**QUOTED PASSAGE:**
+---+

Arguments Against Deliberation

I spent much of the day yesterday reading about how deliberation is critical for democracy.

John Dryzek, for example, argues that fundamentally, it is the presence of deliberation which determines whether a state is truly a democracy. “…Democratic legitimacy,” he writes, “resides in the right, ability, and opportunity of those subject to a collective decision to participate in deliberation about the content of that decision.”

But while there seems to be much agreement that deliberation is a nice ideal, it is far from clear that such a theoretical ideal is attainable.

To be fair, most advocates of deliberation don’t argue that it is the only mode of democracy. Whether imperfect or inefficient for some tasks, a democracy must reasonably use other tools as well.

“Certain non-deliberative forms and mechanisms that intrinsically employ coercive power are legitimate and necessary procedures of democracy more broadly conceived,” Jane Mansbridge argued in a 2010 paper, adding that these additional forms are only acceptable “to the degree that they and their procedures emerge from and withstand deliberative, mutually-justificatory, scrutiny.”

But what if deliberation is actually bad for democracy? What if deliberation served to reinforce power dynamics rather than over come them?

That’s essentially the argument Lynn Sanders makes in Against Deliberation.

+---+

**LISTING:**
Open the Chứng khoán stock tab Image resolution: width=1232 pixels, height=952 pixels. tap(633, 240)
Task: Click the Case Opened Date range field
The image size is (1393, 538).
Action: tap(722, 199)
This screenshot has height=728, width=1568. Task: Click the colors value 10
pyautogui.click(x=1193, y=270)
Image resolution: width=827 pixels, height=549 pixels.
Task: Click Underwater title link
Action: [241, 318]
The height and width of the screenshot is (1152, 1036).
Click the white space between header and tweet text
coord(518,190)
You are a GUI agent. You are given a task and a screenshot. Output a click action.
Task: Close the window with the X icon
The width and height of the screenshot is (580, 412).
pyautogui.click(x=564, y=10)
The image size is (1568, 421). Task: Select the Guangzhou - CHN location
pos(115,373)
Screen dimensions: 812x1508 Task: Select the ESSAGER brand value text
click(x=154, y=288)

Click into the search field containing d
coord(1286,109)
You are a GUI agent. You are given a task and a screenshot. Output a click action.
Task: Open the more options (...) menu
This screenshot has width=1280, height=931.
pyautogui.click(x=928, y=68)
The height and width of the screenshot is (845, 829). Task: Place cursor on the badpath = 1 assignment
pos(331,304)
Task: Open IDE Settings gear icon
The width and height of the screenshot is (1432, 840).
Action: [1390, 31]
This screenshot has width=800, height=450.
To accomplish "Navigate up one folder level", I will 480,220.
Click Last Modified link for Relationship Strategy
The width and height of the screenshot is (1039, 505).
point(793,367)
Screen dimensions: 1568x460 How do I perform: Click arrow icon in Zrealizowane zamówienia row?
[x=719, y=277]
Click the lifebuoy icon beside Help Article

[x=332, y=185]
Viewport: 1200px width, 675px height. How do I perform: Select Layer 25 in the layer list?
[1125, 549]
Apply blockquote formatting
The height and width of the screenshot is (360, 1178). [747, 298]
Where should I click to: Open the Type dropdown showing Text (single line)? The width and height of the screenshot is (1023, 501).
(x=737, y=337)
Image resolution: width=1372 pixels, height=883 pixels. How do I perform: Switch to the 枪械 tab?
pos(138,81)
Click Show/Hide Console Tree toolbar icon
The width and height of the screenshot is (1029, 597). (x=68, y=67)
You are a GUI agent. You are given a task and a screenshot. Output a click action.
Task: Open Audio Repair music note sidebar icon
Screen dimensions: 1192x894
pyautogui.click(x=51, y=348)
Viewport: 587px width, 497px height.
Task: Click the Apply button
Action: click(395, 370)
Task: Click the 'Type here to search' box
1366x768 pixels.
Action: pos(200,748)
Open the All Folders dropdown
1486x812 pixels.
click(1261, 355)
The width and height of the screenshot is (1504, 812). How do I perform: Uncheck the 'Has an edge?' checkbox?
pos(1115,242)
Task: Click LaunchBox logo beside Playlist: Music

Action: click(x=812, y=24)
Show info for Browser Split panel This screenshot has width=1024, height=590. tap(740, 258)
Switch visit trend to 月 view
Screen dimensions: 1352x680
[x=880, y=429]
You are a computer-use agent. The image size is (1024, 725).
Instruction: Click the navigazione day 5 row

+---+

**EXERCISE INSTRUCTIONS:**
(1) Please list every person named in the text on deliberation above.
(2) In the text on deliberation, why must a democracy also use tools other than deliberation?

**EXPECTED RESPONSES:**
(1) John Dryzek, Jane Mansbridge, Lynn Sanders

(2) Deliberation may be imperfect or inefficient for some tasks, so a democracy must reasonably use other tools as well. For that reason, most advocates of deliberation don't argue that it is the only mode of democracy.